**Task directions:** What you need to produce is the complete listing, repeated exactly.

___ Material shown ___

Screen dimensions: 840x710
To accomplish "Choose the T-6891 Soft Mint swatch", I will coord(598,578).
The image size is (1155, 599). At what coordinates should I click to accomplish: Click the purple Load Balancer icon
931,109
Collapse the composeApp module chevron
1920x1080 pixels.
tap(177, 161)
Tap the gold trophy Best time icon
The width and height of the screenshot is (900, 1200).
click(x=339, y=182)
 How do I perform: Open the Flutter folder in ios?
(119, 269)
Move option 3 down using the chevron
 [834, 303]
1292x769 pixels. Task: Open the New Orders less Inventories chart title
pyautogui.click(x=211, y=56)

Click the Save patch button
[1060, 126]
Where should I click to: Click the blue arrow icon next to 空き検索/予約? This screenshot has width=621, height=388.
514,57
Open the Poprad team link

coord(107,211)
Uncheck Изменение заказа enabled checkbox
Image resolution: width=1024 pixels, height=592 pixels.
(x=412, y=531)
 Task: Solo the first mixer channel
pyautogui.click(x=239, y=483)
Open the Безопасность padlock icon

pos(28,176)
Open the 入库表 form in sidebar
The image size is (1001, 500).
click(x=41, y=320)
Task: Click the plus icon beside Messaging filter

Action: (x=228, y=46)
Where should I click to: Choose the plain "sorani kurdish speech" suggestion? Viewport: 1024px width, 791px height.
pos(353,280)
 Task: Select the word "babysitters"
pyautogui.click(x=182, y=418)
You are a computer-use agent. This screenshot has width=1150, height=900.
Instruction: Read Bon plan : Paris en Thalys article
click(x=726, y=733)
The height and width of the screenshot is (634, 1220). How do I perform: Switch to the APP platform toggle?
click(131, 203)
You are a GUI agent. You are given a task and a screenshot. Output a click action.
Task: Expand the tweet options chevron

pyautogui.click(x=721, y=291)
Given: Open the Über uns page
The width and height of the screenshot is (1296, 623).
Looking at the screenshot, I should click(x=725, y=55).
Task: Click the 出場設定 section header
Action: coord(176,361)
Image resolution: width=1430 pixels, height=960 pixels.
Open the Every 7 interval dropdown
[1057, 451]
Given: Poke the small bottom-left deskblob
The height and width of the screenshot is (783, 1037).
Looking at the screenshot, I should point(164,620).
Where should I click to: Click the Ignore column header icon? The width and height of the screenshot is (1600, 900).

___

**Solution:**
Screen dimensions: 840x710
To accomplish "Choose the T-6891 Soft Mint swatch", I will coord(598,578).
The image size is (1155, 599). At what coordinates should I click to accomplish: Click the purple Load Balancer icon
931,109
Collapse the composeApp module chevron
1920x1080 pixels.
tap(177, 161)
Tap the gold trophy Best time icon
The width and height of the screenshot is (900, 1200).
click(x=339, y=182)
 How do I perform: Open the Flutter folder in ios?
(119, 269)
Move option 3 down using the chevron
 [834, 303]
1292x769 pixels. Task: Open the New Orders less Inventories chart title
pyautogui.click(x=211, y=56)

Click the Save patch button
[1060, 126]
Where should I click to: Click the blue arrow icon next to 空き検索/予約? This screenshot has width=621, height=388.
514,57
Open the Poprad team link

coord(107,211)
Uncheck Изменение заказа enabled checkbox
Image resolution: width=1024 pixels, height=592 pixels.
(x=412, y=531)
 Task: Solo the first mixer channel
pyautogui.click(x=239, y=483)
Open the Безопасность padlock icon

pos(28,176)
Open the 入库表 form in sidebar
The image size is (1001, 500).
click(x=41, y=320)
Task: Click the plus icon beside Messaging filter

Action: (x=228, y=46)
Where should I click to: Choose the plain "sorani kurdish speech" suggestion? Viewport: 1024px width, 791px height.
pos(353,280)
 Task: Select the word "babysitters"
pyautogui.click(x=182, y=418)
You are a computer-use agent. This screenshot has width=1150, height=900.
Instruction: Read Bon plan : Paris en Thalys article
click(x=726, y=733)
The height and width of the screenshot is (634, 1220). How do I perform: Switch to the APP platform toggle?
click(131, 203)
You are a GUI agent. You are given a task and a screenshot. Output a click action.
Task: Expand the tweet options chevron

pyautogui.click(x=721, y=291)
Given: Open the Über uns page
The width and height of the screenshot is (1296, 623).
Looking at the screenshot, I should click(x=725, y=55).
Task: Click the 出場設定 section header
Action: coord(176,361)
Image resolution: width=1430 pixels, height=960 pixels.
Open the Every 7 interval dropdown
[1057, 451]
Given: Poke the small bottom-left deskblob
The height and width of the screenshot is (783, 1037).
Looking at the screenshot, I should point(164,620).
Where should I click to: Click the Ignore column header icon? The width and height of the screenshot is (1600, 900).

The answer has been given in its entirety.